Idem du côté d'Athènes où Stelios Kokkinelis a, lui aussi, défendu sa maison, construite de ses propres mains, à l'aide de simples tuyaux d'arrosage. Après que les services d'urgence n'ont pas répondu à ses appels à l'aide, il a décidé d'ignorer l'ordre d'évacuation en se cachant "pour que la protection civile ne [le] trouve pas". "J'ai commencé à combattre l'incendie avec ma propre eau, sinon ma maison aurait disparu", souligne l'homme de 82 ans auprès de Reuters. "Si mon père n'était pas resté, notre maison aurait brûlé", confirme sa fille, Eirini. "Les pompiers n'étaient nulle part. Heureusement, il y avait des volontaires", lâche-t-elle, envahie par "la colère".

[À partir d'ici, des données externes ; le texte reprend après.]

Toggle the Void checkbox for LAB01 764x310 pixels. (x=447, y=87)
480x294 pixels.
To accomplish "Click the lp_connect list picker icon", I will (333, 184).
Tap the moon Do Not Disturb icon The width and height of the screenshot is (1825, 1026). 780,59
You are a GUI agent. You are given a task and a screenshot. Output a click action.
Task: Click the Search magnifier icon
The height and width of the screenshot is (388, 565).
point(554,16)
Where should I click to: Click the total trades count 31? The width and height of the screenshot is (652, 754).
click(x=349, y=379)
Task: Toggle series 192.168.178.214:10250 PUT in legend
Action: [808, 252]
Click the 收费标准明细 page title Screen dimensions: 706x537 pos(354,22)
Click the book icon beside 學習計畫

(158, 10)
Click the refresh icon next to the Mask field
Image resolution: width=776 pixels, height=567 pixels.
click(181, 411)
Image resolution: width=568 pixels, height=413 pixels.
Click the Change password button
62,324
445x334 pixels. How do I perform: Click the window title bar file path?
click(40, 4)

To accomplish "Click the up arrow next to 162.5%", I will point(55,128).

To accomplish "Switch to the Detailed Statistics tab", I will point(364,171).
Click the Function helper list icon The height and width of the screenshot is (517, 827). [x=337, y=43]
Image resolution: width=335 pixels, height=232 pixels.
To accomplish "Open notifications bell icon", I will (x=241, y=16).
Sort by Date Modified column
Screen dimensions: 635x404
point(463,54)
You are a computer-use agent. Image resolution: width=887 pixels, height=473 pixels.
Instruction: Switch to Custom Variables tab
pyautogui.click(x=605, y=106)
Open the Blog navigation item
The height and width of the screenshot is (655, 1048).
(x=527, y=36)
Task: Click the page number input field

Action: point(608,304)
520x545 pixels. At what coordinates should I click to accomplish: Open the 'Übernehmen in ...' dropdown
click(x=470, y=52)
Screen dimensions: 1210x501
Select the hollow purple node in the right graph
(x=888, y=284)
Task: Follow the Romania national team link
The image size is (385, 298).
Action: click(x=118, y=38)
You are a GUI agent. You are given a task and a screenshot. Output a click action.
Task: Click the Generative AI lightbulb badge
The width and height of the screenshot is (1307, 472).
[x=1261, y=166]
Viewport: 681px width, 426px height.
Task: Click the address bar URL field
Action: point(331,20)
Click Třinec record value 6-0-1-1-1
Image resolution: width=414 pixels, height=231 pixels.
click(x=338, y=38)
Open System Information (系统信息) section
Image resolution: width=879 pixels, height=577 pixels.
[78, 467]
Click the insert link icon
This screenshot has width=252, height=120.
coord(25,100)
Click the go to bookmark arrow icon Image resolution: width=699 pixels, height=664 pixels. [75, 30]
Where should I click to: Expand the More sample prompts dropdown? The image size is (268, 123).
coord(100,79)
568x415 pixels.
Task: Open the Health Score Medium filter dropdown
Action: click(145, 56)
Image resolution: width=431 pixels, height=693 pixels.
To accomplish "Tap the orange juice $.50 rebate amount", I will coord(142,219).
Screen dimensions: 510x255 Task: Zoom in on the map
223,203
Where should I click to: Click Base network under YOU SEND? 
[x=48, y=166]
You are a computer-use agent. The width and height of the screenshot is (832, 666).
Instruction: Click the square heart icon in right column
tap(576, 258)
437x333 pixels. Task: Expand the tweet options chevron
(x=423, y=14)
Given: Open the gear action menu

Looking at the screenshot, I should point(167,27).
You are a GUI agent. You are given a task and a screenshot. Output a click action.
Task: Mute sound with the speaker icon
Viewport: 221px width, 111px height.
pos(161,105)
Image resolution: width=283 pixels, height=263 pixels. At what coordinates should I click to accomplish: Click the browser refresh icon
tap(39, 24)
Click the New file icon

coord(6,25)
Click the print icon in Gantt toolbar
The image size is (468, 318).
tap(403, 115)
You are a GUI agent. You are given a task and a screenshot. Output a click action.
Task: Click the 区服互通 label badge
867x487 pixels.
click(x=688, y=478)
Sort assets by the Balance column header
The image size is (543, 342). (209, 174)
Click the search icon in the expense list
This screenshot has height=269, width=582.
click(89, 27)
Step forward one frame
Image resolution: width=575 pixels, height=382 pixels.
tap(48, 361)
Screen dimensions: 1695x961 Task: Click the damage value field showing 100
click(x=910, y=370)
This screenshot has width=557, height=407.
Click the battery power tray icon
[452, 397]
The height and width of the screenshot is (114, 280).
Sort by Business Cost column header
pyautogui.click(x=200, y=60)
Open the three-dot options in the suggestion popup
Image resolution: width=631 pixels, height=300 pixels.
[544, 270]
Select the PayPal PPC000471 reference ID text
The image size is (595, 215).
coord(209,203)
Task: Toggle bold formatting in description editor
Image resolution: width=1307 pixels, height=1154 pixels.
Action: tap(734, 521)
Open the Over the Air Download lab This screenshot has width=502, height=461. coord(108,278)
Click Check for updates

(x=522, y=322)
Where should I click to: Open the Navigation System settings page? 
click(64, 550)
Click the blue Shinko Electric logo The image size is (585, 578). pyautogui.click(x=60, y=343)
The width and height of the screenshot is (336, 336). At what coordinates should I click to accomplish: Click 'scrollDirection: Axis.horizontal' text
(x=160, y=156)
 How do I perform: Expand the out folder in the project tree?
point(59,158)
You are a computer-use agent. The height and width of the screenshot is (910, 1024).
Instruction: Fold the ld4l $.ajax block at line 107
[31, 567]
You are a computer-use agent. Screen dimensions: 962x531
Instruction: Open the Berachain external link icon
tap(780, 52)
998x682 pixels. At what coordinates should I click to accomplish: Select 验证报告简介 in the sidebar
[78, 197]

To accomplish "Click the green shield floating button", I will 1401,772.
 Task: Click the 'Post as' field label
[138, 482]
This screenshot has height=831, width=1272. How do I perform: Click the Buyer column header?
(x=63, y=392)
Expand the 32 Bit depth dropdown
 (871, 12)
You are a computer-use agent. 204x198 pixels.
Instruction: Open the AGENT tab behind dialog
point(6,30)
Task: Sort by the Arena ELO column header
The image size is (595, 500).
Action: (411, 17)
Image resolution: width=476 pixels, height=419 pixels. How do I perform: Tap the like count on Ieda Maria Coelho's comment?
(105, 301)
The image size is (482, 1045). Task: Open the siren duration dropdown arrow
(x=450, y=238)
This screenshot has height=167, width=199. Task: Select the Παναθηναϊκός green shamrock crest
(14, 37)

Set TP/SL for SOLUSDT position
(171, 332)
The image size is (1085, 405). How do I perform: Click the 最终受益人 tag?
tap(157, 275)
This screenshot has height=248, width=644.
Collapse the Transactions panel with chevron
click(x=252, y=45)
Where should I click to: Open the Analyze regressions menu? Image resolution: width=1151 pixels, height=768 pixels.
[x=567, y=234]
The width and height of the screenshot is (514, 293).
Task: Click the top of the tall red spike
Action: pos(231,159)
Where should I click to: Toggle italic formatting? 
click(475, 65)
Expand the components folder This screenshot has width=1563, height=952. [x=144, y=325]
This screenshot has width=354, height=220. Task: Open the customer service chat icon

Au-delà de jouer eux-mêmes les soldats du feu, les Grecs doivent également répondre présents pour donner à la population des produits de première nécessité. Dans la ville d'Aidipsos, l'AFP a remarqué que des collectes s'organisaient pour les victimes qui ont tout perdu dans l'incendie. "Vous avez vu l'État nous offrir de l'eau ? Des goûters aux enfants ? Personne. Ils laissent les commerçants et les habitants donner de l'eau aux gens", regrette, furieux, Giorgos, auprès de l'agence.

De quoi embraser les colères. Et faire enfler la polémique, notamment sur le manque de moyens alloués par la Grèce à la lutte contre les incendies. À commencer par le vice-gouverneur de l'île ravagée par les flammes, qui a dénoncé des forces "insuffisantes". Des braises sur lesquelles souffle l'opposition. "Combien de temps ce drame va-t-il encore durer ?", a par exemple tweeté l'ancien Premier ministre Alexis Tsipras. "Le nord d'Eubée brûle depuis six jours. Les autorités locales et ses habitants crient qu'ils sont désespérément seuls", écrit le dirigeant de l'opposition de gauche, pourtant au pouvoir lorsqu'un incendie avait fait 102 victimes à l'est d'Athènes

Comme beaucoup, il dénonce aujourd'hui le manque de moyens aériens et terrestres. Une défaillance illustrée par les nombreuses photos des pompiers partagés sur les réseaux sociaux. Assoupis par terre sans avoir eu le temps de retirer leur uniforme ou épuisés sur le bord de la route, usés par le combat. Car après deux décennies d'une austérité qui n'a cessé de réduire les services publics, ceux dédiés à la lutte contre les incendies se retrouvent gravement affaiblis, selon Dimitris Stathopoulos, chef de la fédération des pompiers de Grèce. Pour lui, 5000 pompiers devraient d'ailleurs être embauchés urgemment.

Le gouvernement esquisse un mea culpa

En réponse au tollé, le gouvernement grec assure que "les forces terrestres et aériennes livrent une grande bataille, sans interruption". Ils sont d'ailleurs aidés par les renforts internationaux. Près de 1000 pompiers, neuf avions et 200 véhicules ont été envoyés en Grèce depuis d'autres pays européens. Mais les moyens aériens connaissent de "sérieuses difficultés" à cause des turbulences, des fumées épaisses et d'une visibilité limitée, a reconnu Nikolas Hardalias, vice-ministre de la protection civil. 

 

S'il défend son bilan en matière de protection civile, le gouvernent laisse cependant présager une forme de mea culpa. Après avoir appelé les Grecs à réfléchir "non seulement à ce qui a été perdu, mais aussi à ce qui a été sauvé lors d'une catastrophe naturelle sans précédent", le Premier ministre s'est excusé ce lundi 9 août. "Je demande pardon pour de possibles erreurs" qui ont pu être commises dans la réponse gouvernementale, a déclaré Kyriakos Mitsotakis dans une allocution télévisée, avant de promettre que tout échec serait identifié et que la responsabilité serait attribuée.

 

Quant à l'après ? Alors que les habitants de l'île d'Eubée, qui vivaient majoritairement de leurs petites récoltes et du tourisme, craignent d'avoir tout perdu, le gouvernement se réunit ce mardi après-midi pour décider du soutien qui sera apporté aux victimes des incendies ainsi que la manière de reconstruire ces  zones incendiées. En tout, plus de 93.700 hectares ont été ravagés depuis le 29 juillet selon le Système européen d'information sur les feux de forêts.